Nell'Oriente di lettura greca, sembra che l'opera fosse più popolare, ma non fu ancora inclusa negli elenchi dei canoni successivi. Il canone ortodosso orientale fu stabilito nel Concilio del Quinisesto a Trullo (692 d.C.). L'elenco dei Trullo includeva i primi tre libri dei Maccabei, ma non includeva 4 Maccabei come canonici. Storicamente, la Chiesa greco-ortodossa e la Chiesa ortodossa georgiana hanno stampato 4 Maccabei nelle loro Bibbie insieme al resto dell'Antico Testamento, ma ciò non implicava che considerassero ufficialmente 4 Maccabei "canonici". Più recentemente, la Chiesa greca lo ha spostato in un'appendice e una recente Bibbia georgiana lo contrassegna come "non canonico". Fu incluso negli ortodossi rumeni del 1688 e nel XVIII secolo nelle Bibbie cattoliche rumene dove era chiamato "Iosif" (Giuseppe Flavio). Oggi non è più stampato nelle Bibbie rumene.

Anche le Chiese ortodosse orientali in lingua siriaca, copta ed etiope non includono il libro come canonico. Alcuni antichi manoscritti della chiesa siro-ortodossa includono l'opera, ma questa tendenza alla fine si fermò.

Manoscritti e traduzioni[modifica | modifica wikitesto]

4Maccabei si trova in due dei tre più antichi manoscritti della Septuaginta: il Codex Sinaiticus (IV secolo) e il Codex Alexandrinus (V secolo). Non è, tuttavia, nel Codex Vaticanus. Esistono oltre 70 manoscritti greci di 4Maccabei.

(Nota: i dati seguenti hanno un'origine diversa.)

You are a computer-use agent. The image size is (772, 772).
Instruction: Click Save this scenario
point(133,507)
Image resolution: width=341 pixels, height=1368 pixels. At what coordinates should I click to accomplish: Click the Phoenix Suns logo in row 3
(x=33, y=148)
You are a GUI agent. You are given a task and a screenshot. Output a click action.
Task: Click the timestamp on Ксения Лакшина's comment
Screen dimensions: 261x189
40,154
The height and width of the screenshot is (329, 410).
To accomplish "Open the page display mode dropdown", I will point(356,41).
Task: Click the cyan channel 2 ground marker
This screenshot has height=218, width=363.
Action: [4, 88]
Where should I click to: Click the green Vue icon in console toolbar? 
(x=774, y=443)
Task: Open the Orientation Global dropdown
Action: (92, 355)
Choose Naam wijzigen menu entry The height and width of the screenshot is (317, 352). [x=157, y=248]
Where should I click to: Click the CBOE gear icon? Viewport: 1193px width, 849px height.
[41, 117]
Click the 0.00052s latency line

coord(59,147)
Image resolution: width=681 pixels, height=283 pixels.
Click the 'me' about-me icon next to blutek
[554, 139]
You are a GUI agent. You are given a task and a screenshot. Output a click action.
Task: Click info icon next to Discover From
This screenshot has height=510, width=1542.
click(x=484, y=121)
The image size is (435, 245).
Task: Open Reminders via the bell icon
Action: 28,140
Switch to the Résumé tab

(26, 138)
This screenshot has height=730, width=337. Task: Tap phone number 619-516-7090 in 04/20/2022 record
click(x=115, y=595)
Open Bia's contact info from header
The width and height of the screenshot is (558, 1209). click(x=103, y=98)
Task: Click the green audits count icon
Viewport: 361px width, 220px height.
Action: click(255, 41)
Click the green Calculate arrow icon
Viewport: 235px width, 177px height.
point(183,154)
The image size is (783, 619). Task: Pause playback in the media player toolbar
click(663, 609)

Sono note quattro traduzioni premoderne di 4Maccabei. Sopravvive una traduzione siriaca completa, così come un adattamento latino sotto il titolo Passio Sanctorum Machabaeorum (La passione dei santi Maccabei). Il testo latino è stato redatto più o meno nello stesso periodo del De Jacob et vita beata di Ambrogio (388), che include una traduzione parziale indipendente di 4Maccabei. La Passio fu probabilmente completata prima dell'apparizione della Bibbia della Vulgata nel 405-406 e fu probabilmente prodotta in Gallia. Frammenti di un copto sahidico abbreviatotraduzione furono scoperti da Enzo Lucchesi negli anni '80. Sono stati modificati e tradotti in inglese. Massimo il Greco ha prodotto una traduzione slava ridotta.

Dopo l'invenzione della stampa a caratteri mbili, 4Maccabei furono stampati per la prima volta in un'edizione del 1526 della Septuaginta realizzata a Strasburgo, sebbene basata su un manoscritto meno affidabile e con una serie di errori di stampa.

Bibliografia[modifica | modifica wikitesto]

  • Giuseppe Scarpat, Quarto libro dei Maccabei. Testo, traduzione, introduzione e commento... con una nota storica di Giulio Firpo, Brescia 2006 (Biblica. Testi e studi, 9).